Hyperspin URL: http://www.hyperspin.com/publicreport/w40a3qq5/74428


----------



## souen (Dec 13, 2015)

(cough) x-post on another forum (cough)


Welcome to VPSB. You might want to follow up your review with proof, someone will probably be along soon to check. It looks odd for a first post.


Also doesn't look good for both providers involved to be having an altercation on a public forum with name-calling. Just a thought.


----------



## NexHost (Dec 13, 2015)

souen said:


> (cough) x-post on another forum (cough)
> 
> 
> Welcome to VPSB. You might want to follow up your review with proof, someone will probably be along soon to check. It looks odd for a first post.
> ...



Requested title be updated and that the post be alerted.


I agree with you hence why I am requesting it be modified.


----------



## souen (Dec 13, 2015)

Whatever issues you're having, hope they're resolved very soon. Good luck!


----------



## DomainBop (Jan 11, 2016)

NexHost said:


> Requested title be updated and that the post be alerted.
> 
> 
> I agree with you hence why I am requesting it be modified.



You should request that the title be changed to something more appropriate like *"GlobalFrag is becoming as big a source of SPAM as ColoCrossing" *or *"I just blocked spam friendly provider AS46573 in my firewalls" *



> Report Spam to:
> 
> 
> Re: 192.200.221.74 (Administrator of network where email originates)
> To: [email protected] (Notes)



https://www.spamhaus.org/sbl/listings/globalfrag.com Spamhaus says:



> Yet another GlobalFrag network serving spammers.Given the track record of this hoster, with the same spammers popping up all the time all over their network, we strongly invite Spamhaus' users distrust any kind of SMTP traffic (and possibly other protocols) coming from this operator.

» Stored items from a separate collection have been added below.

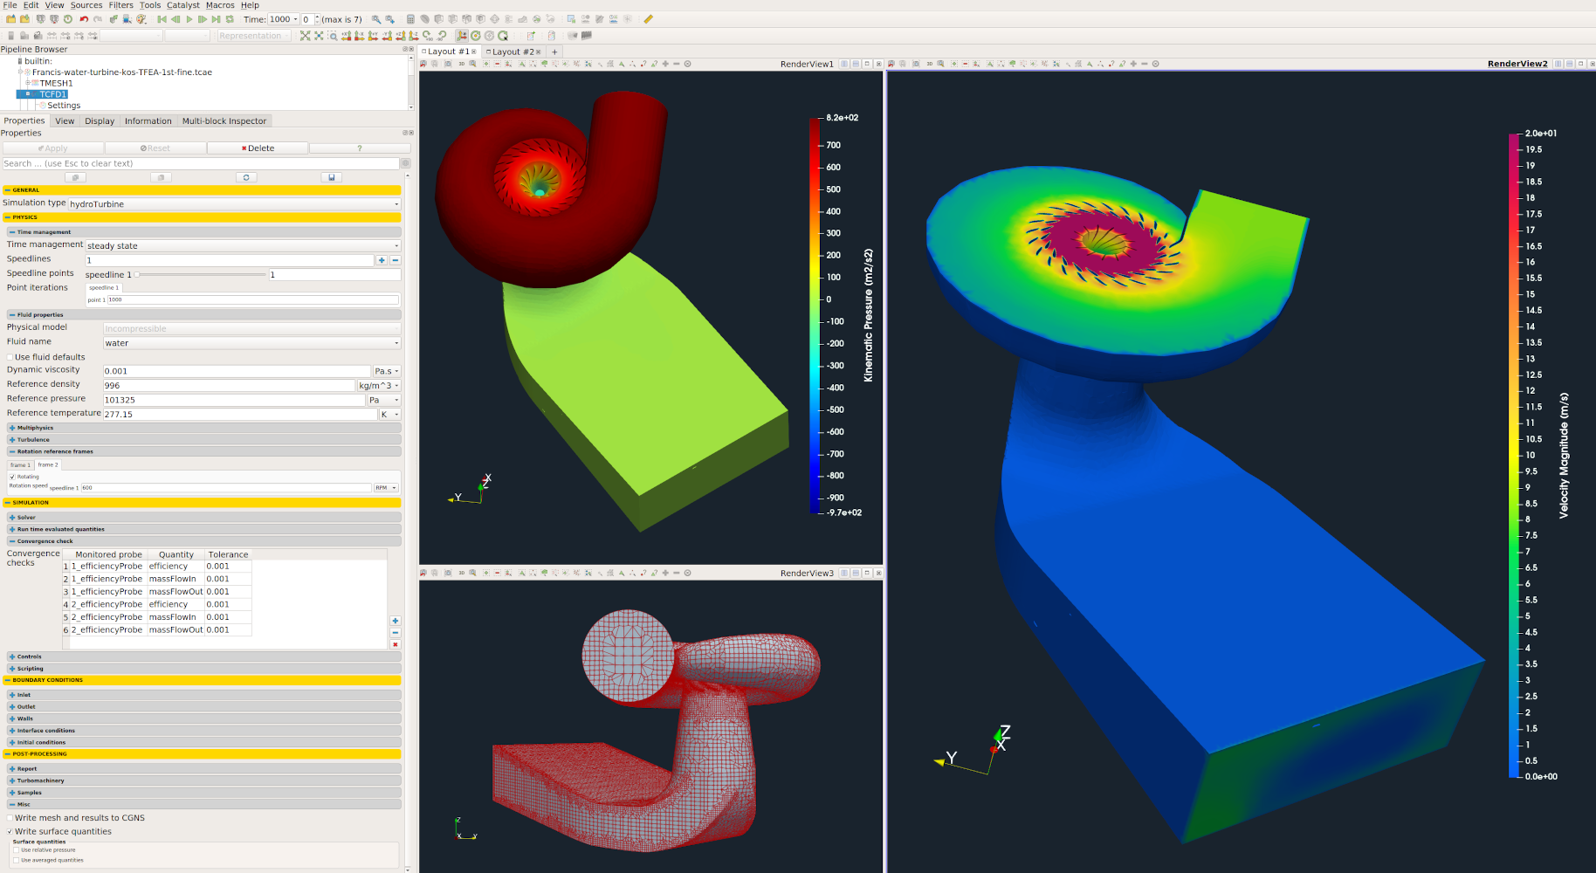The height and width of the screenshot is (873, 1596).
Task: Tick the Use fluid defaults checkbox
Action: tap(10, 357)
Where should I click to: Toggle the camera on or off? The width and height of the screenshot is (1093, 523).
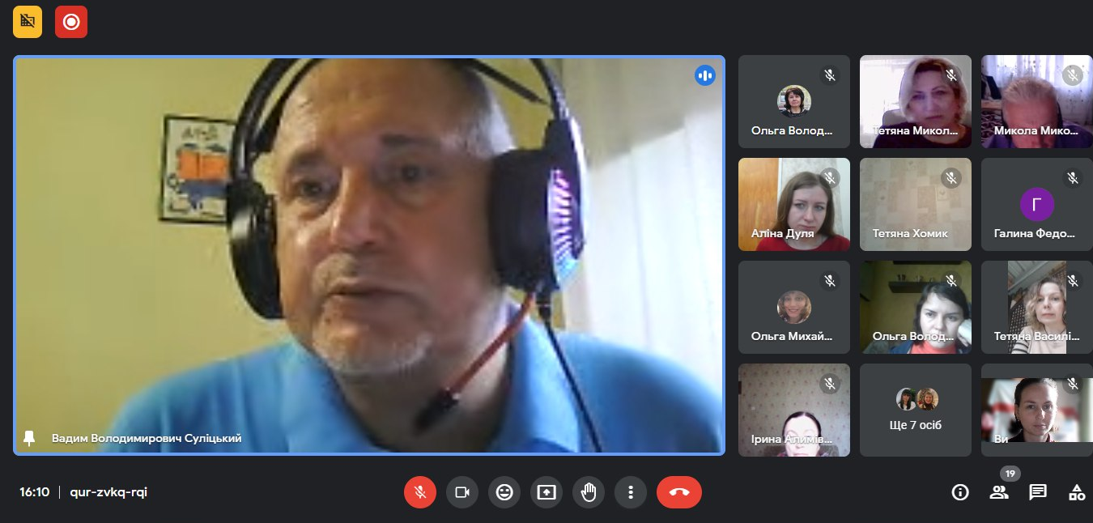tap(462, 491)
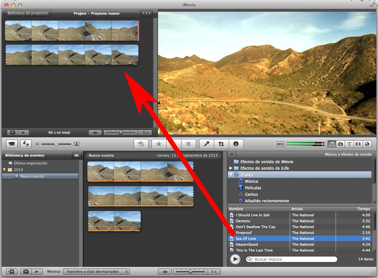This screenshot has height=278, width=378.
Task: Open the inspector info button
Action: point(236,144)
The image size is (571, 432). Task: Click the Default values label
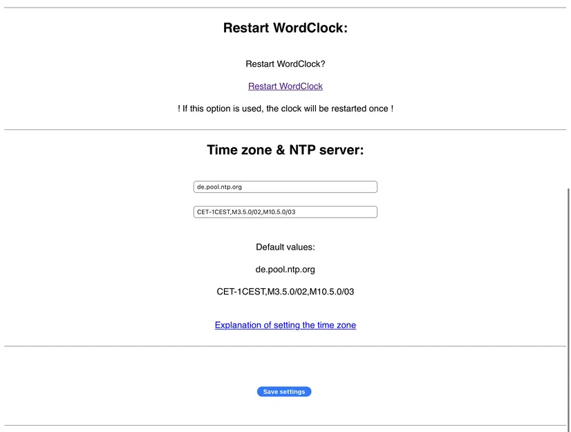pyautogui.click(x=285, y=247)
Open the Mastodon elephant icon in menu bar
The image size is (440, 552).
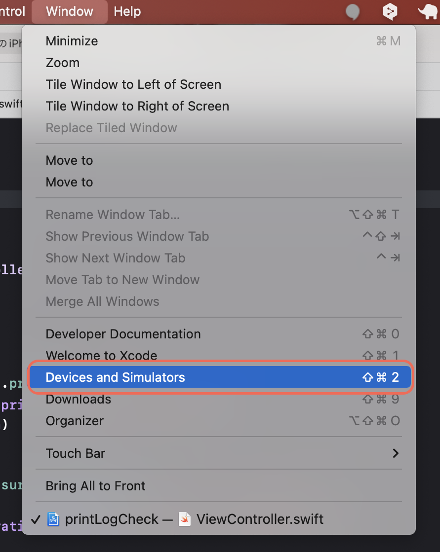click(427, 11)
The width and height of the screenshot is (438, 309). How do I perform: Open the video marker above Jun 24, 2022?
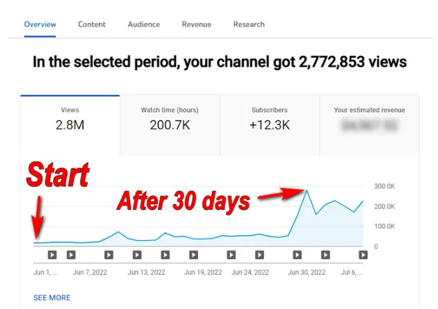tap(259, 255)
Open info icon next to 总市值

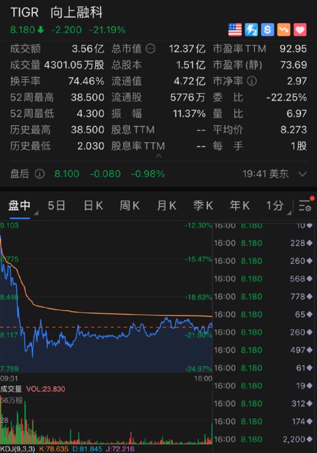150,49
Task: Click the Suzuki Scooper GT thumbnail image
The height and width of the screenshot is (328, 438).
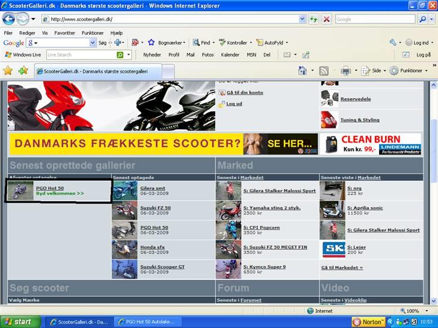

http://www.senderbase.org/lookup/org/?search_string=Global%20Frag%20Networks <SPAM volume 7.5, lots of IPs with poor reputation


Spamhaus and I aren't the only ones who are bitching about this SPAM friendly host's failure to act on SPAM complaints:



> Am getting a lot spam from Taiwan, advertising (counterfeit) pills, sex dolls, dating services, work from home and similar scams. Spam has URLs like sextw.cc (192.200.202.200), twcialis.com (23.228.109.72), viagratw.net (23.228.118.170) or something consisting of just digits like 7788978.com (23.228.118.169) and plenty others. All IP addresses belong to globalfrag.com. The spammer itself might be "sogi home" and most whoises for the domain names show [email protected] or [email protected] or [email protected] or [email protected] . I send Globalfrag about a dozen complaints over the past weeks for the domains used in spam. Neither any reply nor any action taken.





> Extremely spammy, and ignores all complaints.  Firewall on sight bait here.



https://groups.google.com/forum/#!topic/news.admin.net-abuse.email/uKWEWCfIn-I


IP ranges to block:


23.228.64.0/18 
    23.247.0.0/17 
    64.250.176.0/20 
    104.148.0.0/17 
    104.223.128.0/17 
    107.179.0.0/17 
    157.52.128.0/17 
    192.200.192.0/19


----------